Il conflitto – che non è affatto legato alla sola Palestina, ma investe l’intero Medio Oriente – è scoppiato a causa di un sistema avulso dal contesto che lo circonda, da troppo tempo bloccato e usurato da una gestione del potere disfunzionale. E la maggiore disfunzione è originata da Israele, esso è l’elefante nella stanza che l’Occidente americano si rifiuta di vedere: è l’ultima entità coloniale rimasta al mondo che, in quanto tale, rende implicita una lotta di liberazione, inevitabile né sanabile fin quando – appunto – la struttura coloniale non collassi. La storia della decolonizzazione insegna che, in un contesto simile, il permanere di una simile entità è possibile solo con il continuo uso della forza da parte di essa e l’indefinito sostegno esterno, esattamente il quadro rappresentato da Israele con gli USA a prestare appoggio incondizionato.

Tuttavia, dottrina dice che l’uso dell’hard power – la forza – segue il principio di efficacia, ovvero punta a ottenere il risultato a prescindere dai costi; esso è temporaneamente usato dalle potenze per superare crisi non componibili diversamente, al fine di determinare altri equilibri raggiunti i quali esse si assestano facendo scemare la conflittualità. Ma se l’hard power diviene sistematica postura in assenza di realistica prospettiva di equilibrio, risulta sempre più oneroso fino a divenire insostenibile, esaurendo il sistema che lo esercita. E non parliamo semplicemente di costi economici, ma anche politici, sociali, culturali, che investono la coesione e la tenuta complessiva di chi protrae l’uso della forza indefinitamente. Riflessione che, nel nostro caso, s’attaglia sia alla realtà coloniale – Israele – sia a chi le presta sistematico aiuto – gli USA.

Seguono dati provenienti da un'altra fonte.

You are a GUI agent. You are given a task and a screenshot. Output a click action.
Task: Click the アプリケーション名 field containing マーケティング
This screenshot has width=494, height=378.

E qui veniamo all’essenza della questione, ovvero, al momento in cui Trump è giunto alla Presidenza, spintovi proprio dalla crisi dell’impero. Un impero che per gli USA da risorsa è divenuto peso, insostenibile, quindi, rifiutato in un ritorno a un’America centrata su se stessa, asserragliata in una Fortezza America nella riscoperta del concetto di sfere d’influenza, non parte di altro, non più Occidente, dopo ottant’anni ripudiato perché non le serve più, tornata solo se stessa. Al di là di toni e frasario molto “americano” usati dalla nuova Amministrazione, è stato necessitato riconoscimento dei propri limiti, inaudito in chi s’è sempre percepito “eccezionale”, ma imposto dalle circostanze in un’assai rude presa d’atto della realtà.

Solo alcuni dati per dare il senso degli Stati Uniti d’oggi e della loro condizione: un debito di quasi 37mila Mrd del tutto fuori controllo (e il cui costo supera ormai i 1.000 Mrd l’anno) che poggia su una situazione finanziaria netta negativa per oltre 24mila Mrd in rapido peggioramento, una bilancia commerciale in deficit crescente (attualmente fra i 1.200 – 1.300 Mrd) e uno strutturale disavanzo di bilancio annuale di almeno il 6,5%. In altre parole: gli americani hanno vissuto per decenni al di sopra delle loro possibilità e ora si trovano letteralmente sull’orlo della bancarotta. Sinistre avvisaglie di futuro crack sono le ultime aste del debito pubblico USA largamente non aggiudicate (e per questo, le successive emissioni di bond sono state rinviate) e le fughe dal dollaro verso altre valute registrate in concomitanza dei pirotecnici annunci dei dazi trumpiani, e dello scontro sui tassi con il governatore della Federal Reserve. Mai accaduto, in occasione di precedenti crisi avveniva regolarmente l’inverso.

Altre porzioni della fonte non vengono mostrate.